The bile vomit is pretty much to be expected. It happened with all of my dogs at first and hear it from most people I know who start feeding raw! Try not to worry about it. Their bodies/digestive systems have to adjust. It takes months before they are able to fully digest bone.

Hope raw brings you the improvements you are looking for! Just remember, a dog takes up to (at least) 6 months to be adjusted to the diet.


----------



## Lilah+Jasper (May 13, 2010)

Thanks CM! I appreciate the reassurance. They really loved it and Lilah has not turned up her nose at either feeding. This is a miracle in itself...

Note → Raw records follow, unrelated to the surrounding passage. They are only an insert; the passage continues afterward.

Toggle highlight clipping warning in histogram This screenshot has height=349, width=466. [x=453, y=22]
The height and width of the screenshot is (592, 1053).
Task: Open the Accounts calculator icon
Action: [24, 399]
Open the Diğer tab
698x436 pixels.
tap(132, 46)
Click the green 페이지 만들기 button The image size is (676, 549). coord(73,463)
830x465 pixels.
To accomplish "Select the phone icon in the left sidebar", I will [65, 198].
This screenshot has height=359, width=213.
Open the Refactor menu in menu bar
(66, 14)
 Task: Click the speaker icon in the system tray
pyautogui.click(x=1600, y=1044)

Oh, and their stomachs have been making some crazy loud sounds!!!


----------



## ladybird (Jul 9, 2011)

Lilah+Jasper said:


> Oh, and their stomachs have been making some crazy loud sounds!!!

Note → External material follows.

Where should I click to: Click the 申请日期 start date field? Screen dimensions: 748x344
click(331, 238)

My pup's stomach made really loud gurgling noises a while back, I haven't heard it recently though. Maybe it's an adjusting thing


----------



## schnauzerpoodle (Apr 21, 2010)

When Nickel first started raw, he threw up bile a few times, usually around 5am. He burped quite a bit after the first few RMB meals but now he's a pro. Just make sure you don't feed weight-bearing bones. An easy rule for me to remember regarding bones: Birds (chicken, turkey, quail, etc.) and fish are okay to consume. Others are more for the teeth only.


----------



## CharismaticMillie (Jun 16, 2010)

schnauzerpoodle said:


> When Nickel first started raw, he threw up bile a few times, usually around 5am. He burped quite a bit after the first few RMB meals but now he's a pro. Just make sure you don't feed weight-bearing bones. An easy rule for me to remember regarding bones: Birds (chicken, turkey, quail, etc.) and fish are okay to consume. Others are more for the teeth only.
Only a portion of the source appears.